_TO DO_:
1. According to the neural network classification tutorial, what is the size of each image in the digits data?
2. Resume the neural network classification tutorial from the point where it ends.

_EXCERPTED PASSAGE_:
## Begin

Create Simple Deep Learning Neural Network for Classification

This example shows how to create and train a simple convolutional neural network for deep learning classification.

Convolutional neural networks are essential tools for deep learning, and are especially suited for image recognition.

The example demonstrates how to:

Load and explore image data.
Define the neural network architecture.
Specify training options.
Train the neural network.
Predict the labels of new data and calculate the classification accuracy.

For an example showing how to interactively create and train a simple image classification neural network, see Get Started with Image Classification.

Load and Explore Image Data

Load the digits data as an image datastore using the imageDatastore function and specify the folder containing the image data. An image datastore enables you to store large image data, including data that does not fit in memory, and efficiently read batches of images during training of a convolutional neural network.

unzip("DigitsData.zip");
dataFolder = "DigitsData";
imds = imageDatastore(dataFolder, ...
    IncludeSubfolders=true, ...
    LabelSource="foldernames");

Display some of the images in the datastore.

figure
tiledlayout("flow");
perm = randperm(10000,20);
for i = 1:20
    nexttile
    imshow(imds.Files{perm(i)});
end

Calculate the number of images in each category. labelCount is a table that contains the labels and the number of images having each label. The datastore contains 1000 images for each of the digits 0-9, for a total of 10000 images. You can specify the number of classes in the last fully connected layer of your neural network as the OutputSize argument.

classNames = categories(imds.Labels);
labelCount = countEachLabel(imds)

labelCount=10×2 table
    Label    Count
    _____    _____

      0      1000 
      1      1000 
      2      1000 
      3      1000 
      4      1000 
      5      1000 
      6      1000 
      7      1000 
      8      1000 
      9      1000

You must specify the size of the images in the input layer of the neural network. Check the size of the first image in digitData. Each image is 28-by-28-by-1 pixels.

img = readimage(imds,1);
size(img)

ans = 1×2

    28    28

Specify Training and Validation Sets

Divide the data into training and validation data sets, so that each category in the training set contains 750 images, and the validation set contains the remaining images from each label. splitEachLabel splits the datastore imds into two new datastores, imdsTrain and imdsValidation.

## End

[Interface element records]
## Begin

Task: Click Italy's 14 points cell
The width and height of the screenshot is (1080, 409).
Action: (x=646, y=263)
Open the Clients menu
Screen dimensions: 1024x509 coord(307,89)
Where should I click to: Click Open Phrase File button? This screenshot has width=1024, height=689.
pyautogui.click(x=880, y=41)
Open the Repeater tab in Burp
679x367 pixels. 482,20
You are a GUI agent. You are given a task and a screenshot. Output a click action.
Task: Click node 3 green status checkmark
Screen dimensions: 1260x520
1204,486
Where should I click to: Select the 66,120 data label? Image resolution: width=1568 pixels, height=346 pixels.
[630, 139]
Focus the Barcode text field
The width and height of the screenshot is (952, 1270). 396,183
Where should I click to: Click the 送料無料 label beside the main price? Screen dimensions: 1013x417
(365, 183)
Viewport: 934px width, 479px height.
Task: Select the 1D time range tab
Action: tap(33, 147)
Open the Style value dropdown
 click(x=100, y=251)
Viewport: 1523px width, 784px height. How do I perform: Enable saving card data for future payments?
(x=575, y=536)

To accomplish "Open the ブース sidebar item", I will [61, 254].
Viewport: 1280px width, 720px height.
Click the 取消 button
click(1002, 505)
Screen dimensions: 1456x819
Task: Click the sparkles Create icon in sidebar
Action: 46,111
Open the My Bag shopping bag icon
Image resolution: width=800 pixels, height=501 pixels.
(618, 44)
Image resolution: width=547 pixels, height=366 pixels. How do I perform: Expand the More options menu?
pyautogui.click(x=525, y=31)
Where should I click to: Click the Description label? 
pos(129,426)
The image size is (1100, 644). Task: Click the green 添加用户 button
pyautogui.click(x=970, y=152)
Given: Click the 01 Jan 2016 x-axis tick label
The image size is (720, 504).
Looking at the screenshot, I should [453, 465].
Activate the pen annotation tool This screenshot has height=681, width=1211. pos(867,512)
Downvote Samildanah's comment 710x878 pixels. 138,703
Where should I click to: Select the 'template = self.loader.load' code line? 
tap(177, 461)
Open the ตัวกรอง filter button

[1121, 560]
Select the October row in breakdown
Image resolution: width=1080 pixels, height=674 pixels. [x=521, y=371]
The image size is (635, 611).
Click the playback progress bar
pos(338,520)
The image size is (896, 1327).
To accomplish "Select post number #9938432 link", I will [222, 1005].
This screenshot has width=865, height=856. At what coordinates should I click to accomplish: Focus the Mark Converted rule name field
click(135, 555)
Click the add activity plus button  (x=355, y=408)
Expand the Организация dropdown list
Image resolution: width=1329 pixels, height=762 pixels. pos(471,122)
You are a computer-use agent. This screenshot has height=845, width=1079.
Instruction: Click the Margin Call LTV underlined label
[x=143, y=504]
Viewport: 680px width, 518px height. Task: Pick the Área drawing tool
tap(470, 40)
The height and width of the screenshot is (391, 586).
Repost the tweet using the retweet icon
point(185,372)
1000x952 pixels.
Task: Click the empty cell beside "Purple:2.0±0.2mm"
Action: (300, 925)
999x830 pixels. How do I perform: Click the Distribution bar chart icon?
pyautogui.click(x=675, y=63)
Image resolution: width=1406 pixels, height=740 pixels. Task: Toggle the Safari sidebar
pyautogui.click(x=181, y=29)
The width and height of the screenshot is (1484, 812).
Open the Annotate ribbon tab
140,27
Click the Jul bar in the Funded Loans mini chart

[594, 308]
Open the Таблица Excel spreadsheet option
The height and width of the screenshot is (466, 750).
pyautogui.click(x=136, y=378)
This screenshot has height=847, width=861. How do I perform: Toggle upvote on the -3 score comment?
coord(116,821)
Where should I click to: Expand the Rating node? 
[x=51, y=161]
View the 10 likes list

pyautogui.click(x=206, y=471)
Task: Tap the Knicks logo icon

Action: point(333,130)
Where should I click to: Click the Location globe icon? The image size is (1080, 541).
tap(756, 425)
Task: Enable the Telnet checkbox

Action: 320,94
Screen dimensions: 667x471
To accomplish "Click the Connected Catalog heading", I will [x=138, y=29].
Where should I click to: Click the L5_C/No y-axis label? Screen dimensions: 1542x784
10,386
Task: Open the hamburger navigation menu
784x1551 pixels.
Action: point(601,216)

## End

_ANSWERS TO THE TASKS_:
1. Each image is 28-by-28-by-1 pixels.

2.
numTrainFiles = 750;
[imdsTrain,imdsValidation] = splitEachLabel(imds,numTrainFiles,"randomize");

Define Neural Network Architecture

Define the convolutional neural network architecture.

layers = [
    imageInputLayer([28 28 1])
    
    convolution2dLayer(3,8,Padding="same")
    batchNormalizationLayer
    reluLayer
    
    maxPooling2dLayer(2,Stride=2)
    
    convolution2dLayer(3,16,Padding="same")
    batchNormalizationLayer
    reluLayer
    
    maxPooling2dLayer(2,Stride=2)
    
    convolution2dLayer(3,32,Padding="same")
    batchNormalizationLayer
    reluLayer
    
    fullyConnectedLayer(10)
    softmaxLayer];

Image Input Layer An imageInputLayer is where you specify the image size, which, in this case, is 28-by-28-by-1. These numbers correspond to the height, width, and the channel size. The digit data consists of grayscale images, so the channel size (color channel) is 1. For a color image, the channel size is 3, corresponding to the RGB values. You do not need to shuffle the data because trainnet, by default, shuffles the data at the beginning of training. trainnet can also automatically shuffle the data at the beginning of every epoch during training.

Convolutional Layer In the convolutional layer, the first argument is filterSize, which is the height and width of the filters the training function uses while scanning along the images. In this example, the number 3 indicates that the filter size is 3-by-3. You can specify different sizes for the height and width of the filter. The second argument is the number of filters, numFilters, which is the number of neurons that connect to the same region of the input. This parameter determines the number of feature maps. Use the Padding name-value argument to add padding to the input feature map. For a convolutional layer with a default stride of 1, "same" padding ensures that the spatial output size is the same as the input size. You can also define the stride and learning rates for this layer using name-value arguments of convolution2dLayer.

Batch Normalization Layer Batch normalization layers normalize the activations and gradients propagating through a neural network, making neural network training an easier optimization problem. Use batch normalization layers between convolutional layers and nonlinearities, such as ReLU layers, to speed up neural network training and reduce the sensitivity to neural network initialization. Use batchNormalizationLayer to create a batch normalization layer.

ReLU Layer The batch normalization layer is followed by a nonlinear activation function. The most common activation function is the rectified linear unit (ReLU). Use reluLayer to create a ReLU layer.

Max Pooling Layer Convolutional layers (with activation functions) are sometimes followed by a down-sampling operation that reduces the spatial size of the feature map and removes redundant spatial information. Down-sampling makes it possible to increase the number of filters in deeper convolutional layers without increasing the required amount of computation per layer. One way of down-sampling is using a max pooling, which you create using maxPooling2dLayer. The max pooling layer returns the maximum values of rectangular regions of inputs, specified by the first argument, poolSize. In this example, the size of the rectangular region is [2,2]. The Stride name-value argument specifies the step size that the training function takes as it scans along the input.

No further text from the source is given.